Article courtesy of Ken Briodagh | June 1, 2015 | IoT Evolution | Shared as educational material

Drought is becoming a serious problem in the western U.S., and all over the world. Now, big companies are taking action, with the help of the IoT. AT&T, IBM and Mueller Water Products announced on June 1 that the three have developed a new solution using IoT technology to try and alleviate water shortages in urban environments. At the National Institute of Standards and Technology (NIST) Tech Expo, the brands announced the results of several recent test trials of the technology that took place in Atlanta, Los Angeles and Las Vegas.

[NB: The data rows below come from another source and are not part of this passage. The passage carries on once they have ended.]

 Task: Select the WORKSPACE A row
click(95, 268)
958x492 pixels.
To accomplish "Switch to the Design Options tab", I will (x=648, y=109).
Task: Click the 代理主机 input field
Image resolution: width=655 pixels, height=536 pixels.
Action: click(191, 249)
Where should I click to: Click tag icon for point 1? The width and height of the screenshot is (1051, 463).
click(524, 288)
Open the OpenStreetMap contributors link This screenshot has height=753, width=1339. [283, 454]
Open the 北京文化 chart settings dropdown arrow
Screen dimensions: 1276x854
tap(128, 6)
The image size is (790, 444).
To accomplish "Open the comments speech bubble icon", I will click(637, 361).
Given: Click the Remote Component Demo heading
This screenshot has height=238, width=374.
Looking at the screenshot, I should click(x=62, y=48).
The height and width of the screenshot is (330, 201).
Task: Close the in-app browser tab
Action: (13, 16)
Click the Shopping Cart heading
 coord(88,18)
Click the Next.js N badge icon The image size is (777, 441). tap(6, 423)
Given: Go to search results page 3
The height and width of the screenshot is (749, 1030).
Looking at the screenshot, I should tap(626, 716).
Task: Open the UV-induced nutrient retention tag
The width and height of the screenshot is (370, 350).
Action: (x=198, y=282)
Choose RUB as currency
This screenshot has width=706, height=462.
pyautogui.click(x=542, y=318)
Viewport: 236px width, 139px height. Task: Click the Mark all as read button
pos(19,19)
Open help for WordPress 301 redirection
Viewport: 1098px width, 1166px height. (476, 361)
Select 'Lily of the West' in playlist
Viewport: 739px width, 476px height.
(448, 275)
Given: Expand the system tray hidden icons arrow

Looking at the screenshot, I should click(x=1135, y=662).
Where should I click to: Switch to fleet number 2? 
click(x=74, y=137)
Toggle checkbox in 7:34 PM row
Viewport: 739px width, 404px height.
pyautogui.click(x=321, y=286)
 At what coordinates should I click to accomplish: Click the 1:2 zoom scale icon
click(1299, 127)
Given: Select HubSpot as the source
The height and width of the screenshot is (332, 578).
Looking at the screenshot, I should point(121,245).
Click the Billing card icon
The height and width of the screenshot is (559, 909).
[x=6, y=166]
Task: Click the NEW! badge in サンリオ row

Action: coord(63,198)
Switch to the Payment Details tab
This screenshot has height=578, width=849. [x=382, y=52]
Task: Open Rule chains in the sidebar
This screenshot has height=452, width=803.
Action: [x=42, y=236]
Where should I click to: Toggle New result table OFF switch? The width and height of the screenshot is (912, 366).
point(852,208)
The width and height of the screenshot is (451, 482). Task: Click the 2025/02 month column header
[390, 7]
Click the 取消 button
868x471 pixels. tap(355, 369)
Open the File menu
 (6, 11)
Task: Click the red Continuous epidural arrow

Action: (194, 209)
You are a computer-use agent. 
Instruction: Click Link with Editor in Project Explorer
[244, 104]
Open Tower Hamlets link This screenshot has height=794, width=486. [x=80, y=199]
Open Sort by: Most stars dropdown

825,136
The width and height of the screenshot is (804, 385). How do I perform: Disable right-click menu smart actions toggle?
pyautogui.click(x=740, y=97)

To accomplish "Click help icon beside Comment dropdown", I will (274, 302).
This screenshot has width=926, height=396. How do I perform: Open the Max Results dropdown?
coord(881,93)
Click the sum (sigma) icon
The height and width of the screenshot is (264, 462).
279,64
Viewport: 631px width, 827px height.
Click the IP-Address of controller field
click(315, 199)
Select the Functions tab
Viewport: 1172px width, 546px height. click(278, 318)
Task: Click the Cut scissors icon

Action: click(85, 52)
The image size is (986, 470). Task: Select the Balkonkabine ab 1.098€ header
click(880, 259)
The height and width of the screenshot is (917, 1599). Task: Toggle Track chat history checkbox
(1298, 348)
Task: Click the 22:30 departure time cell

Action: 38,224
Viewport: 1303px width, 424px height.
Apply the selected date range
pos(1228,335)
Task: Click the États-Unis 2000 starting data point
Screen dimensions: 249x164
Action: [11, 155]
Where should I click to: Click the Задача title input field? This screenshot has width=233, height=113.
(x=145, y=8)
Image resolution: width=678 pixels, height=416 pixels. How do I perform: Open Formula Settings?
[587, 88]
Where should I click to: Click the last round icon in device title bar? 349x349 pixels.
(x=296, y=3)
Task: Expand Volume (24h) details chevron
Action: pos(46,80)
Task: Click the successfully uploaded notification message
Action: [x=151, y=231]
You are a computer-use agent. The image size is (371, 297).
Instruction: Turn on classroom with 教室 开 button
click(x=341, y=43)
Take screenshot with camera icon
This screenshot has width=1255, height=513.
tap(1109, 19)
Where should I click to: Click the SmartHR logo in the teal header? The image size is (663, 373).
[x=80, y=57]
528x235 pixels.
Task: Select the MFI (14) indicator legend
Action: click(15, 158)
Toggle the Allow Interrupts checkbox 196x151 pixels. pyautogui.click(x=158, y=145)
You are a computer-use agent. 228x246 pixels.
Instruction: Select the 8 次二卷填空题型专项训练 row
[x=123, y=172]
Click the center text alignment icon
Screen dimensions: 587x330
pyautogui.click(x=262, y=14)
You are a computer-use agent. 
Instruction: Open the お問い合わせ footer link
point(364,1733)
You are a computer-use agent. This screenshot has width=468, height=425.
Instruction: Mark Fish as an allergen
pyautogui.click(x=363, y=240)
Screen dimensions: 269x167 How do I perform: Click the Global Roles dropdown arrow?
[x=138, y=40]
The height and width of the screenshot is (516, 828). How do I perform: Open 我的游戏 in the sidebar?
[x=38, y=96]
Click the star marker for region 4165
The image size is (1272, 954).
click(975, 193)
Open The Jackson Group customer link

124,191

In addition to drought, old pipelines and limited funds for new equipment all play a part in increasing water shortages, so the companies determined that monitoring water systems can prevent large-scale leaks that waste water. Cities can now get information on the condition of fire hydrants, underground pipes and drainage systems, which have been difficult to monitor until now.

“A typical water pipe leak wastes almost 400,000 gallons of water per year,” said Mike Troiano, VP, Industrial IoT Solutions, AT&T. “Cities are facing water shortages all over the world and need help identifying issues early to help avoid a catastrophic event. We’re giving communities more visibility into their water supply, and helping them better manage the future operation of their water systems.”

The new solution uses Echologics sensors and sound technology from Mueller Water Products and marries them to AT&T’s LTE wireless network. The sensor nets detect water pressure, temperature, leaks and then IBM’s Water Management Center aggregates the data and combines it all to generate a comprehensive view of the system’s performance.

“With this new permanent leak monitoring technology, we can now monitor the pipe for small, subsurface leaks, which gives us a better opportunity to fix them before they develop into larger leaks,” said Charles Scott, engineering project manager, Las Vegas Valley Water District. “This reduces our risk, and allows us to focus our maintenance efforts to targeted sections of pipe.”

With this kind of smart municipal monitoring, it’s possible that conservation can make a real dent in shortages threatening the lives of people all over the world.